Anything but sell the painting. The painting was our last resort. The publisher-in-chief had always promised that we could fund the press for several years if we sold the painting. Our publisher-in-chief had inherited it from his parents, and it had been painted by Charlie Russell, who did western scenes. Knowing that it anchored our balance sheet gave us the confidence to live in such constant impoverishment. Four feet tall and three feet wide, it hung proudly in our conference room, above where the interns worked.

"It offends me," decided our hypersensitively politically-correct Head Intern one day, and she put down her red pencil, refusing to do any more proofreading. As is often the case with unpaid labor, she believed she was only a heartbeat away from ruling the country.

"How can it offend you?" I asked, trying to coax her back to work. "It’s a Charlie Russell original."

"Those men are brutalizing that bear."

"They’re shooting it."

"It’s cruelty to animals," she said with summation.

"The bear’s attacking them."

But my explanation failed to quell her rebellion.

"It offends me, that such a brutal act would be glorified in a painting. I can’t work in front of it any more." She crossed her arms defiantly and spent the rest of the day glowering at anyone who walked by. We were long accustomed to her tempermental moods, so nobody paid her any attention, which only infuriated her more and turned her glower into a hard-set scowl. It was a tremendous and remarkable scowl, a scowl that could have struck guilt in politicians or brought a New Year’s Eve party to somberness. Among the left-leaning media elite, such a scowl of complete disapproval was an incredibly powerful tool, and our Head Intern’s natural gift for scowl was recognized all-around.

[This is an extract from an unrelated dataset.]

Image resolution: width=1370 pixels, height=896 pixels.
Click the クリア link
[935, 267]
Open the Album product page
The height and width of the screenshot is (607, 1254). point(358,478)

Staffmembers emerged from their offices to take a peek, then retreated to their petty fiefdoms, jealous that they did not possess an equal look of daggers. How could this 23-year-old Head Intern, who had not yet devoted her adult life to publishing books that did not sell because they were not crap, so perfectly express the resentment and disdain of one who had? They closed the doors to their offices and practiced their scowls, invoking the Stanislavsky method to harden their faces, working themselves into such a contemptuous lather that all work at Libra House completely came to a halt.

Around three o’clock, all of the doors in all of the offices slammed open, and the great Carnival of Scowl competition was had. In the doorways their faces hung, gallows-like. It was gloomier than Beckett. It was crueler than Mamet. It was more tragic than Bronte. It was more profound than Havel.

I had to think quick. I had no choice. I went into the Publisher-in-Chief’s office. Having no idea what was going on outside his door, he’d spent his day typing into his manifesto.

As if we’d been speaking about it all day, I said, "I checked with our landlord. They’re red-tinted all right."

"What are you talking about?" he responded, leaning back in his chair, glad for the interruption.

"You didn’t see the newspaper this morning? About the red flourescent lights?"

"I must have missed it."

"The museum in Denmark? The collection ruined?"

When I told him that red-tinted flourescent lightwaves were found to penetrate and denature oil paintings, he scrambled out from behind his desk and charged past me in direction of the Charlie Russell. He came back a minute later, gripping the frame across the headbeam. "Thank God I’ve got the direct light from the windows," he said, leaning it up beside his desk.

Calm returned. Work began again. For two hours books were edited, designed, proofread, shipped. Then I went to check in on the Head Intern. Her arms were crossed again. The scowl was reforming.

She pointed to the lights and said, "If they can do that to oil paint, who knows what it could do to me?"